“DOCTEUR” NÔ
Mais qu’arrive-t-il donc à mes confrères ? Voilà qu’ils parlent plus de cabriolets que de motos quand ils se croisent dans les couloirs. En effet, pas moins de cinq d’entre eux sont les heureux possesseurs d’une Mazda MX-5 ! Et puis, finalement, j’ai compris, lorsque j’ai appris que Shunji Tanaka, designer pour Kawasaki de 2000 à 2020 et décédé le 12 décembre dernier à 75 ans, était aussi le dessinateur de la première version de cette fameuse Mazda. Chez Kawasaki, on doit à Tanaka la sportive ZX-6R en 2004 puis la ER-6 l’année suivante, un roadster qui remportera un grand succès et qui fut la monture des participants de la Coupe Kawasaki-Moto Revue, dernière du nom.
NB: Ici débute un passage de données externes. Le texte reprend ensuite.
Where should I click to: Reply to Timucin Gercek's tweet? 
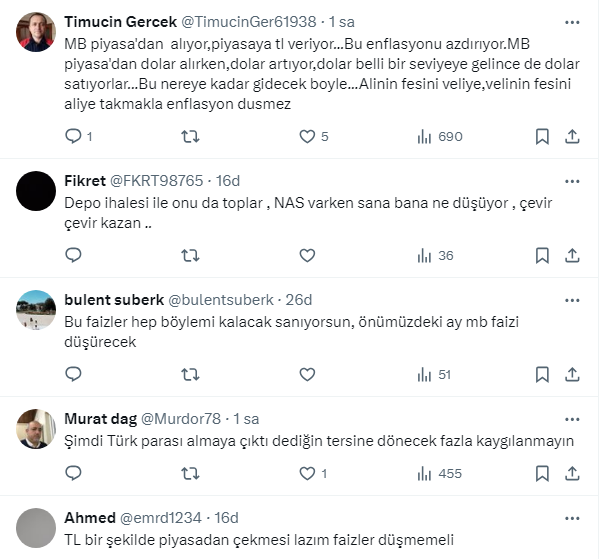click(73, 136)
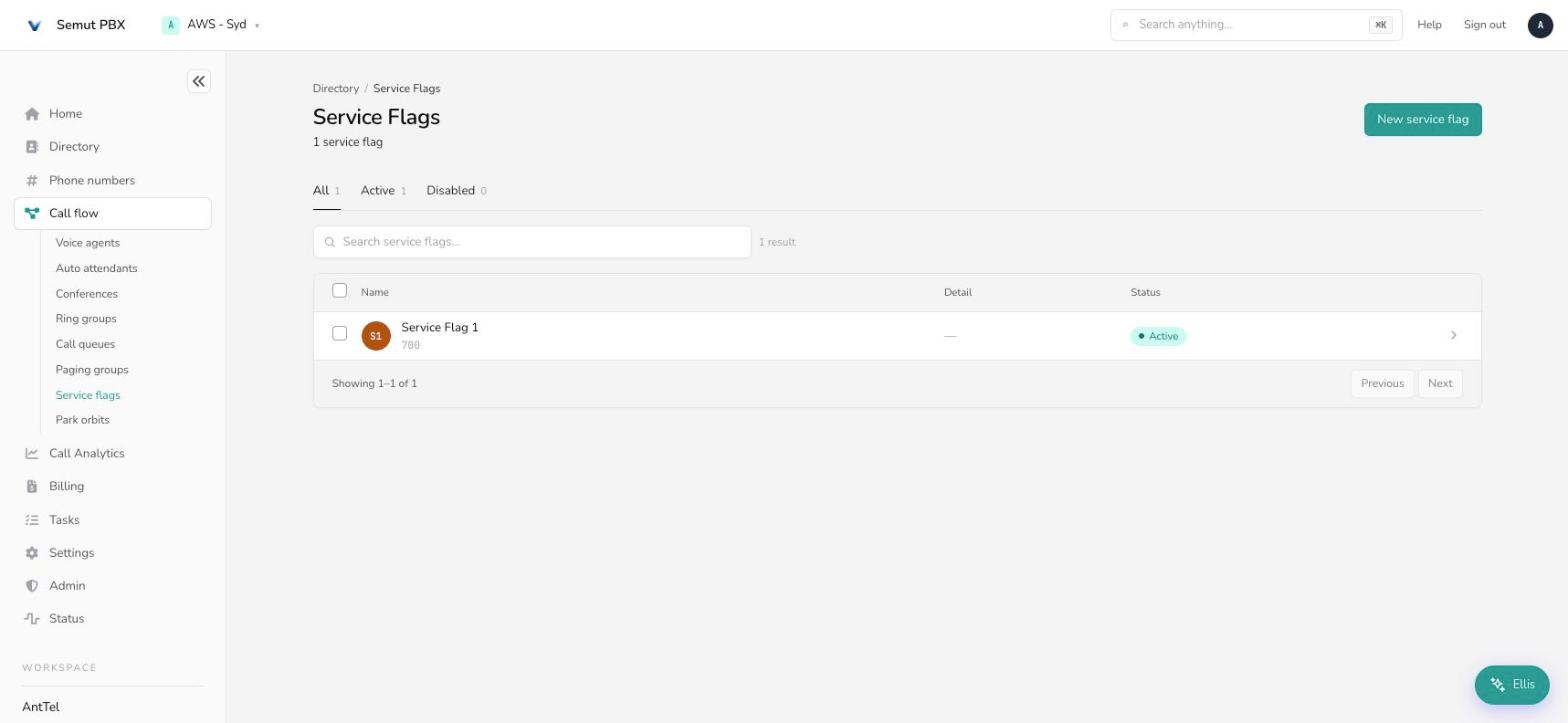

Cependant, son chef-d’oeuvre, au sens strict du terme, restera la Z 1000 présentée en 2003. Quand certains journalistes – dont je faisais partie – évoquaient avec un rien de mépris le « design manga », du nom de ces BD populaires japonaises (voir page 12), lui préférait parler de style « sugomi » qui évoque l’état d’esprit d’un prédateur prêt à fondre sur sa proie. Il expliquait aussi qu’il créait un « visage » à ses machines car la « personnalité » d’une moto était déterminée par le phare et son petit carénage, le reste du design découlant de cette partie. Rien d’étonnant car Shunji Tanaka était fasciné par les masques utilisés dans le théâtre traditionnel japonais nô où ceux-ci définissent la personnalité du personnage de la pièce.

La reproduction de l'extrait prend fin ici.